“I believe there is a well-known proverb which will answer that question,” returned the young man, smiling: “But some allowance must be made for the improvements in ships; and, perhaps, some little deference to the stations we have respectively filled on board them.”
“Both very true. Still, one would think the changes of half a dozen years cannot be so very considerable, in a profession that is so exceedingly ancient.”
“Your pardon, Madam. They require constant practice to know them. Now, I dare say that yonder worthy old tar is ignorant of the manner in which a ship, when pressed by her canvas, is made to ‘cut the waves with her taffrail.’”
“Impossible!” cried the Admiral’s widow; “the youngest and the meanest mariner must have been struck with the beauty of such a spectacle.”
“Yes, yes,” returned the old tar, who wore the air of an offended man, and who, probably, had he been ignorant of any part of his art, was not just then in the temper to confess it; “many is the proud ship that I have seen doing the very same; and, as the lady says, a grand and comely sight it is!”
Wilder appeared confounded. He bit his lip, like one who was over-reached either by excessive ignorance or exceeding cunning; but the self-complacency of Mrs de Lacey spared him the necessity of an immediate reply.
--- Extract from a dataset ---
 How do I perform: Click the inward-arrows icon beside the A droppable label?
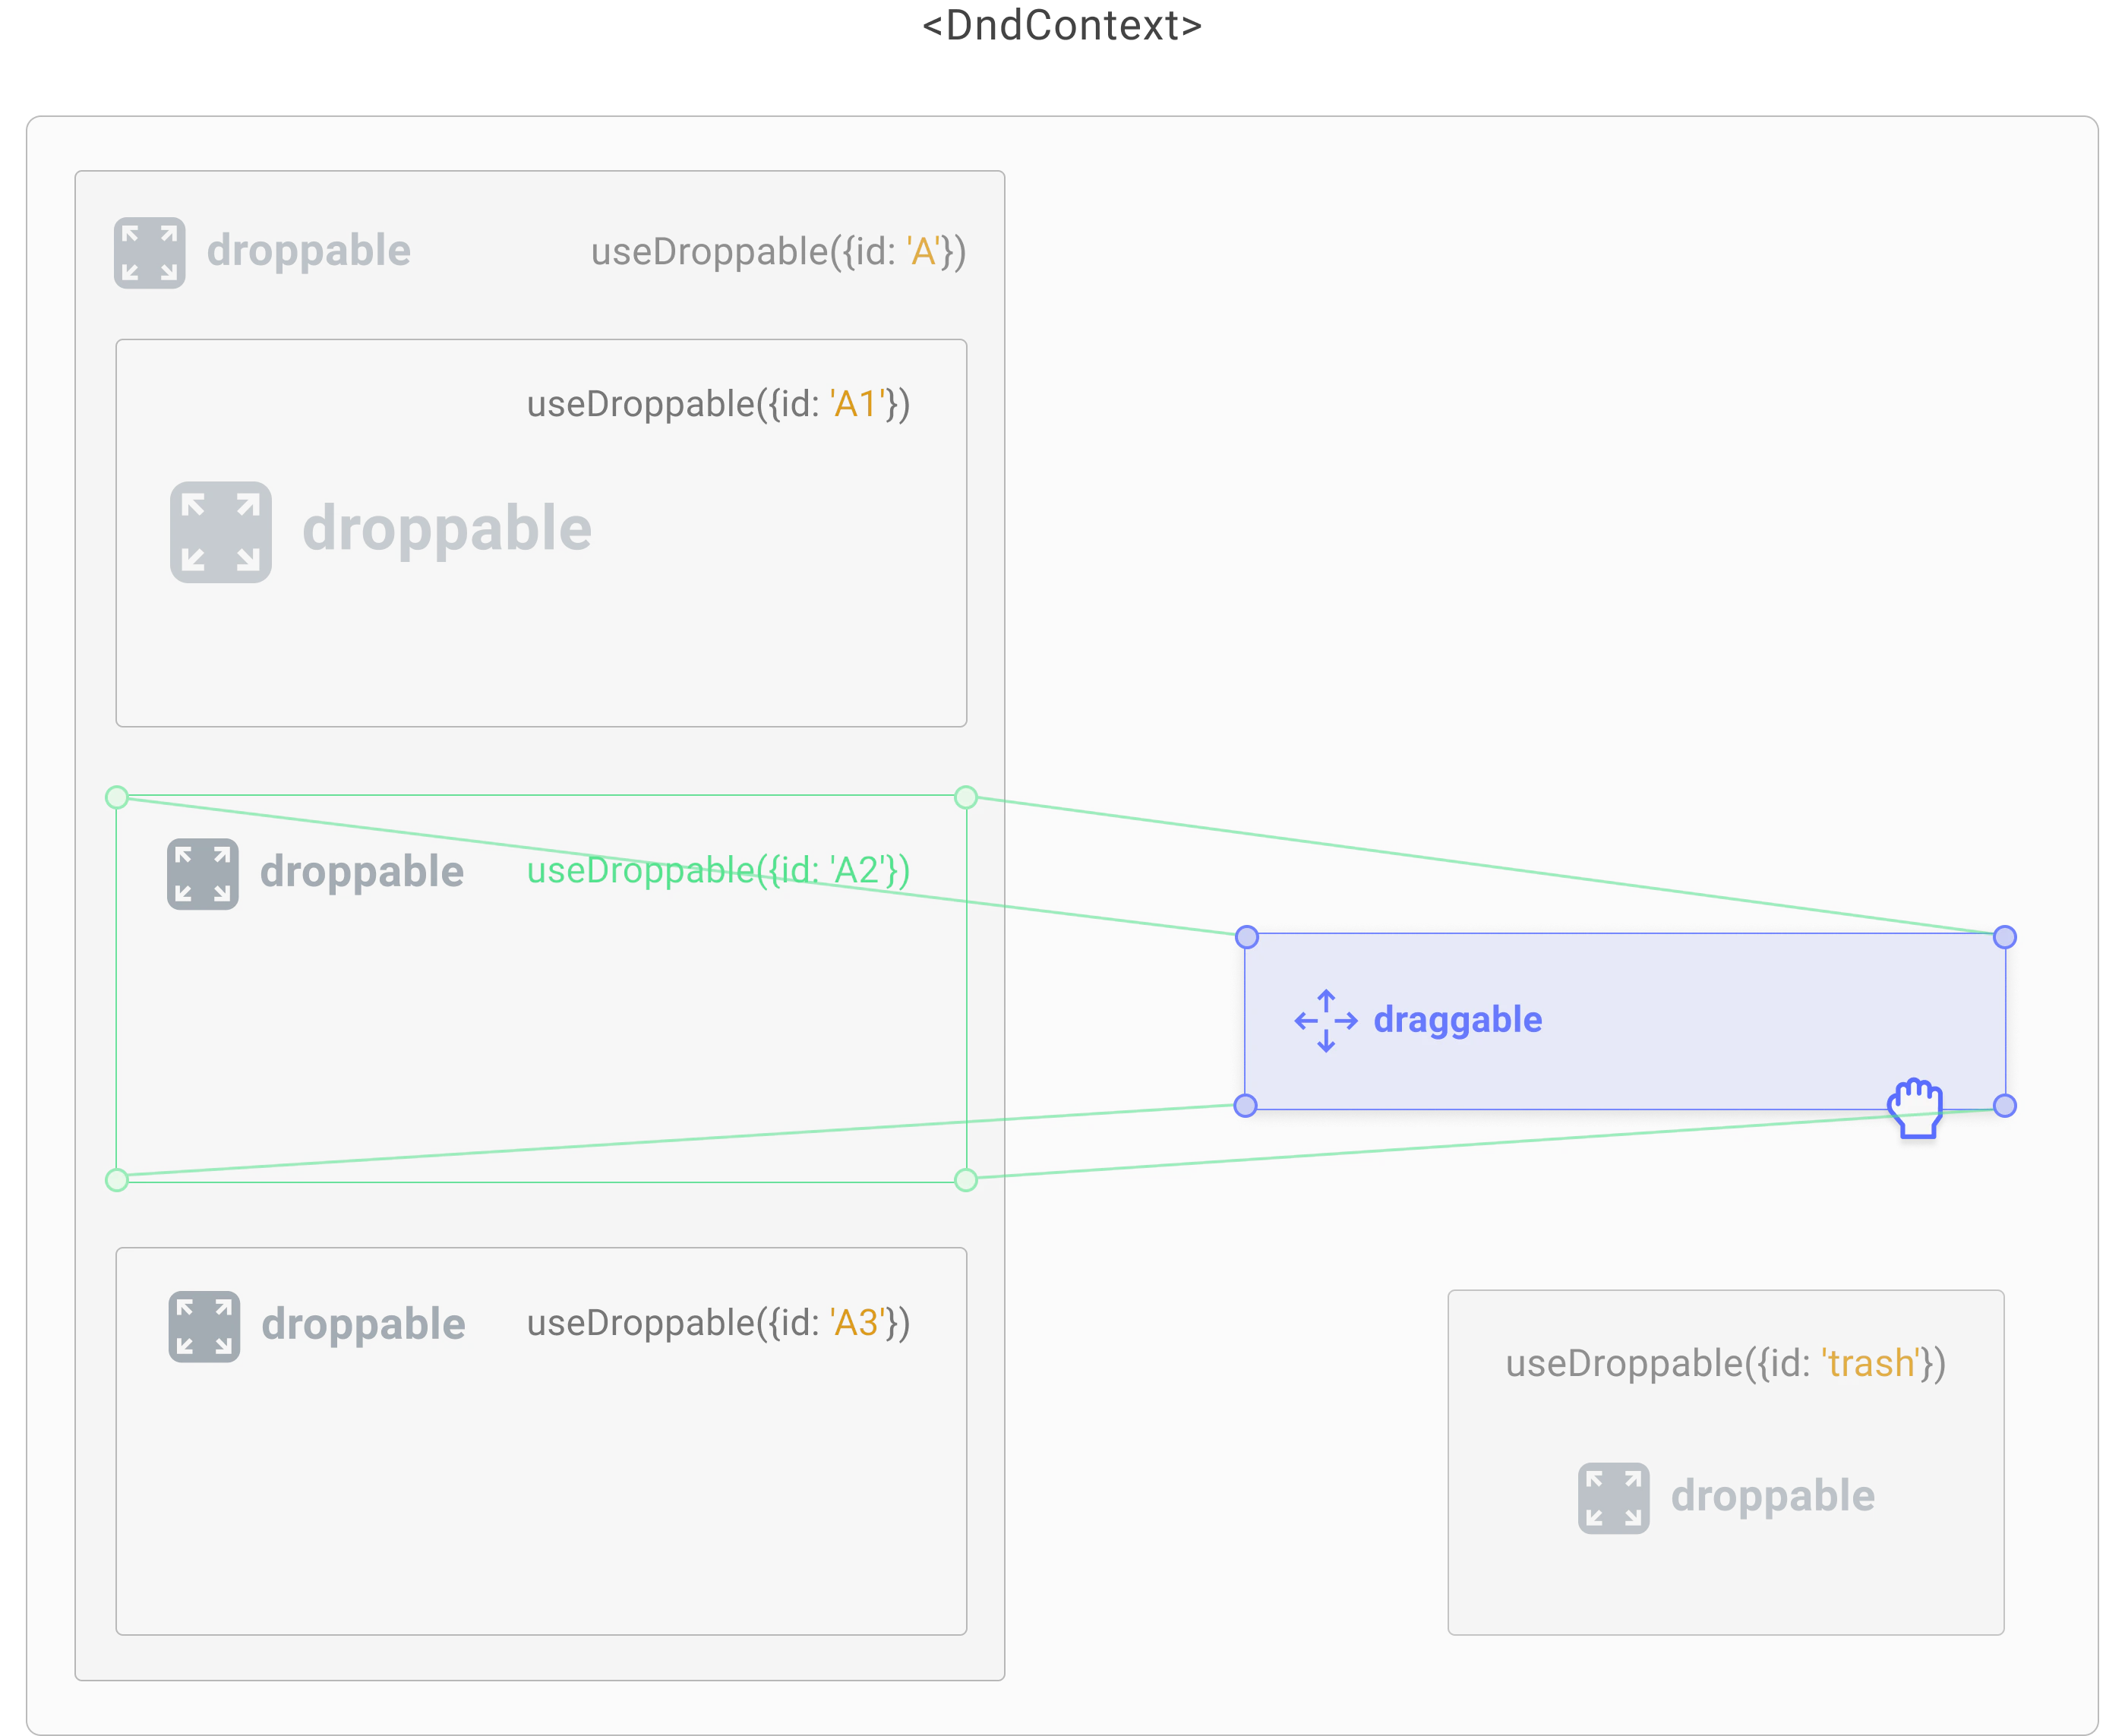tap(150, 251)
“It would have been an extraordinary circumstance truly,” she said, “that a man should have grown white-headed on the seas, and never have been struck with so noble a spectacle. But then, my honest tar, you appear to be wrong in overlooking the striking faults in yonder ship, which this, a—a—this gentleman has just, and so properly, named.”
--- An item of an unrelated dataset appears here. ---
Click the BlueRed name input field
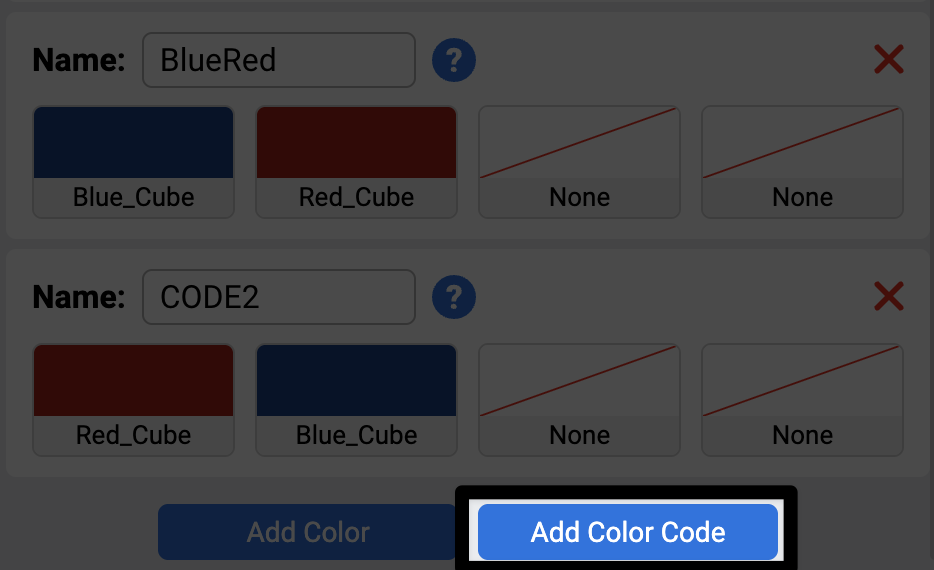Screen dimensions: 934x570 point(278,61)
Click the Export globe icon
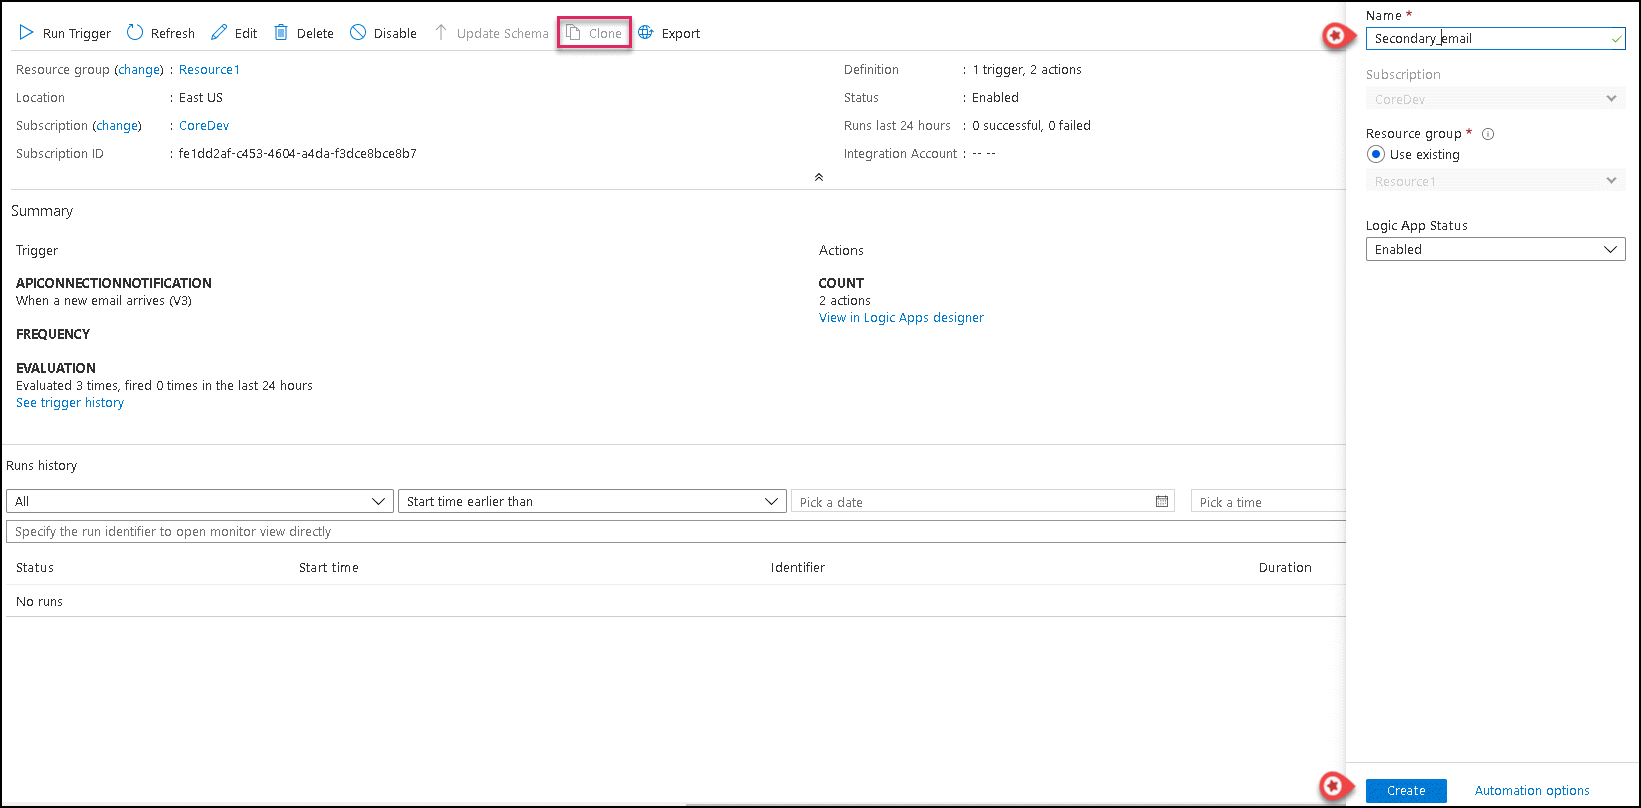Screen dimensions: 1641x808 click(x=646, y=33)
“I do not call them faults, your Ladyship. Such is the way my late brave and excellent Commander always had his own ship rigged; and I am bold to say that a better seaman, or a more honest man, never served in his Majesty’s fleet.”
“And you have served the King! How was your beloved Commander named?”
“How should he be! By us, who knew him well, he was called Fair-weather: for it was always smooth water, and prosperous times, under his orders; though, on shore, he was known as the gallant and victorious Rear-Admiral de Lacey.”